Despite Gov. Glenn Youngkin’s attempt to appear moderate by calling for a 15-week abortion ban, the Republican governor is quietly funding anti-choice extremist lawmakers, many of whom have said they believe life begins at conception.
Spirit of Virginia, Youngkin’s political action committee previously known as Virginia Wins, donated nearly $100,000 to anti-choice down-ballot Republican candidates in the state so far this year, according to campaign finance records. The governor created the PAC in 2021 to support Republican candidates at every level of government. Youngkin, a former CEO of a global investment firm, was the sole contributor to the PAC when Spirit of Virginia first launched. He remains a major donor and was behind over $295,000 in donations in the 2022-23 fiscal year.
The $99,214 has gone to 10 Republican candidates running in closely watched races in the state Senate and House of Delegates, according to public records. All of Virginia’s General Assembly is up for reelection in November, and the outcome of certain races could have far-reaching ramifications for abortion access in Virginia — and, by extension, the whole Southeast, as many neighboring states have passed much more restrictive bans. Democrats hold the state Senate by a slim margin, while Republicans control the House of Delegates by just a few seats.
Youngkin’s PAC donated at least $3,500 to House of Delegates candidate Republican John Stirrup, who said earlier this year that he would support a total abortion ban. He later walked back those comments, indicating he did not find support in Richmond for a total ban but would support a 15-week abortion ban. Other candidates funded by Youngkin’s PAC include incumbent Del. Emily Brewer, who pledged to “100% support pro-life policy,” believes that life begins at conception, and has supported forced ultrasounds and pre-abortion counseling. Incumbent Tara Durant, who also believes life begins at conception and has vowed to enact anti-abortion legislation, received funding from Spirit of Virginia as well.
Youngkin’s PAC previously donated to two candidates running in competitive districts: Karen Greenhalgh and Kim Taylor, who are both running for reelection this year. As of August, Spirit of Virginia had only contributed funds to Greenhalgh’s and Taylor’s 2021 campaigns, donating $49,000 to Greenhalgh and $8,000 to Taylor.
“Gov. Youngkin is looking to bring Virginians together to find consensus,” Zack Roday, the coordinated campaigns director of Spirit of Virginia, told HuffPost. “He would like to protect life at 15 weeks with exceptions after 15 weeks for rape, incest, and life of the mother. This is a reasonable approach to a challenging issue, unlike the far-left extreme candidates who support abortion up until the moment of birth.”
Some experts have suggested that Youngkin may be waiting to throw his hat into a future presidential ring until he can deliver a Republican trifecta in his state ― raising his national profile and likely bolstering him to the top tier of Republican candidates.
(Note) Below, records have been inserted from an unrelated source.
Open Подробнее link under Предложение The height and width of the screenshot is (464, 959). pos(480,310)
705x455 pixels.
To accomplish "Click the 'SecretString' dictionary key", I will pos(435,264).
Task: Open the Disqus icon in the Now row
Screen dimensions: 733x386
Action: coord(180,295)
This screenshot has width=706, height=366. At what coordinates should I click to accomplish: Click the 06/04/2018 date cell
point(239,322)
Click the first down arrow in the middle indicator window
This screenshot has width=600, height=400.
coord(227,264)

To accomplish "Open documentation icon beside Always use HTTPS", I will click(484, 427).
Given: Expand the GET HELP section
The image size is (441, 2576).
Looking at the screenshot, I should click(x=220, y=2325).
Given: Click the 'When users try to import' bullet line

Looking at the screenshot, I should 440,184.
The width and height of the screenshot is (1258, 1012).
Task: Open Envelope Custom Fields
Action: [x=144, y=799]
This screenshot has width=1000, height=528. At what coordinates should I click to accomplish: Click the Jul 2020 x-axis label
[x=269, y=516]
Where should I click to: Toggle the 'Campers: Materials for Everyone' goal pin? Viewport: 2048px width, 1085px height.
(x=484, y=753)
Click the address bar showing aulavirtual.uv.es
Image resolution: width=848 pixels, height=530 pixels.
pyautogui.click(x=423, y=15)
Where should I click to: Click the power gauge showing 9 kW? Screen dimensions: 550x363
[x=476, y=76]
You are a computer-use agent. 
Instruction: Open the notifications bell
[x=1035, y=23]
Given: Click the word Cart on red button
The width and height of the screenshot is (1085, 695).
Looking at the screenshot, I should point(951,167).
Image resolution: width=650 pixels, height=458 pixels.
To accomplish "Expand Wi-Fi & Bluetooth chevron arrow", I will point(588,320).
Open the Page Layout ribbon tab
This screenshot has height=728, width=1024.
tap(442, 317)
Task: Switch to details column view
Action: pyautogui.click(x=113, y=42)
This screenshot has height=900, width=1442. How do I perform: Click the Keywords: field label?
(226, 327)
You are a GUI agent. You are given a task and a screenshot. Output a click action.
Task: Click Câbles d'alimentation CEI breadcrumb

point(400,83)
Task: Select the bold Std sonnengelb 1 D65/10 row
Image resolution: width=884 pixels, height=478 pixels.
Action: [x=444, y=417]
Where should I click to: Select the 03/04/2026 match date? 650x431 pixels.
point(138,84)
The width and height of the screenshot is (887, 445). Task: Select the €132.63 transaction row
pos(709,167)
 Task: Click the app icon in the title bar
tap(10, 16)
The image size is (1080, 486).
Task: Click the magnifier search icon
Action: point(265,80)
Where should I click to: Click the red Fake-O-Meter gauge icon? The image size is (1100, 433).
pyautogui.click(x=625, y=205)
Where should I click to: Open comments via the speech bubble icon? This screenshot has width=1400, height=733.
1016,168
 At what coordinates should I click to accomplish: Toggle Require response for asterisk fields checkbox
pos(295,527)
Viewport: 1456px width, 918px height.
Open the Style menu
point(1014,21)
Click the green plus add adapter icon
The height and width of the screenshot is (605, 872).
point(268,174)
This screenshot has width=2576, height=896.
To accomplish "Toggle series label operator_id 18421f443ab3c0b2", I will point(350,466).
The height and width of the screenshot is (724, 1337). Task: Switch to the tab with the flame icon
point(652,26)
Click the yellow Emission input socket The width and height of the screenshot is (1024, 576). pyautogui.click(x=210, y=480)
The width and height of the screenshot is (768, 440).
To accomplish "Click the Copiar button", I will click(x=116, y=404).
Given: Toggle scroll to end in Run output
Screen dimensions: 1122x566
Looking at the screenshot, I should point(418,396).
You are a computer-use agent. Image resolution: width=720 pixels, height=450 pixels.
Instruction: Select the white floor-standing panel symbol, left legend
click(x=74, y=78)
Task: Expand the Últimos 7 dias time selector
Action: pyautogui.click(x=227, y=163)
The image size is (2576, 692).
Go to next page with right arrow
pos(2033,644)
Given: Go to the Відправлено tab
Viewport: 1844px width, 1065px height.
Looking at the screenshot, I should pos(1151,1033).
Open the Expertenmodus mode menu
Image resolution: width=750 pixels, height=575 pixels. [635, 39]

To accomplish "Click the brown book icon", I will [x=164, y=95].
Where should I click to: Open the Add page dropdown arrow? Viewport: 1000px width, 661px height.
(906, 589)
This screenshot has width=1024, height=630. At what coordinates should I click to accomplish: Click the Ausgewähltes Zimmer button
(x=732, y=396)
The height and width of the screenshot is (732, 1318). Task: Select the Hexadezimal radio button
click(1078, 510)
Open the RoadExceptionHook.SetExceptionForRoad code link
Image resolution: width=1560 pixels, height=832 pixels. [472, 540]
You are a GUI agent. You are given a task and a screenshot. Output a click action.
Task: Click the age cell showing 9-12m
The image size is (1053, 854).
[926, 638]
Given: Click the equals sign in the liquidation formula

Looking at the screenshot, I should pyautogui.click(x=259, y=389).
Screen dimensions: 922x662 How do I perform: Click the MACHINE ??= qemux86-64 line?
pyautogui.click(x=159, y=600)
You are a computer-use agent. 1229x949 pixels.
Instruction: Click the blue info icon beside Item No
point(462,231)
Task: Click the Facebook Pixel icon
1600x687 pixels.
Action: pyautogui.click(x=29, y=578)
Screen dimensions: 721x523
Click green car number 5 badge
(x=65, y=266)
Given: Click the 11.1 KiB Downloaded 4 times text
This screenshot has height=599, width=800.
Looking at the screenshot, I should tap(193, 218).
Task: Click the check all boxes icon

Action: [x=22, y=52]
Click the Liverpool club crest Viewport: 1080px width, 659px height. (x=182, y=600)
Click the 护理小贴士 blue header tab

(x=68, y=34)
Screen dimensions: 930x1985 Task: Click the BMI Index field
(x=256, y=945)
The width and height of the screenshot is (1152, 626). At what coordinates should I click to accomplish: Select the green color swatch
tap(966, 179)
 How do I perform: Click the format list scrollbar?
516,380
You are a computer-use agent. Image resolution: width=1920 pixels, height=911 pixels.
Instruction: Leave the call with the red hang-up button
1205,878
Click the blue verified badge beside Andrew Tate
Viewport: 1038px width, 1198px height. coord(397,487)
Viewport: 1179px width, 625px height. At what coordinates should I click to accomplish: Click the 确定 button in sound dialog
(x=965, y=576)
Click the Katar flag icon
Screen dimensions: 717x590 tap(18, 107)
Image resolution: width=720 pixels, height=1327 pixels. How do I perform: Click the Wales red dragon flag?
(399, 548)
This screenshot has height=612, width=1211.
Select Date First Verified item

Youngkin has for years presented himself as a moderate candidate — including on reproductive rights while campaigning in 2021 — despite pushing more extreme legislation behind closed doors.
“I’m proud to be a pro-life governor and plan to take every action I can to protect life,” Youngkin said in a statement after the Supreme Court overturned Roe v. Wade last year. He later said he would “happily and gleefully” sign any anti-abortion legislation that lands on his desk.
In his state budget proposal last year, he allocated $50,000 toward establishing a 15-week abortion ban, which he and his campaign have continually referred to as a “consensus” limit. A state Senate subcommittee blocked the ban earlier this year, but Youngkin will likely re-up the restriction if Republicans can win back the state Senate.
Although Youngkin is banking on the illusion that a 15-week abortion ban is moderate ― especially in comparison to near-total or six-week bans being passed by contemporaries like Florida Gov. Ron DeSantis (R) — it would still have a huge impact on Virginians and patients from neighboring states.
Just over 95% of abortions in Virginia take place before the 15-week point. But often, the people seeking abortions after 15 weeks are the most marginalized: They’re under 18, low-income and/or live in rural areas with barriers to care. Additionally, genetic testing for fatal fetal abnormalities often does not occur until 18 or 20 weeks, meaning a 15-week abortion ban would force people with wanted pregnancies who discover a fetal abnormality to seek necessary medical care outside of Virginia.
Since South Carolina recently enacted a six-week abortion ban, Virginia is the last safe haven for abortion access in the Southeast, as it allows abortion through the second trimester of pregnancy and into the third if the mother’s life is at risk.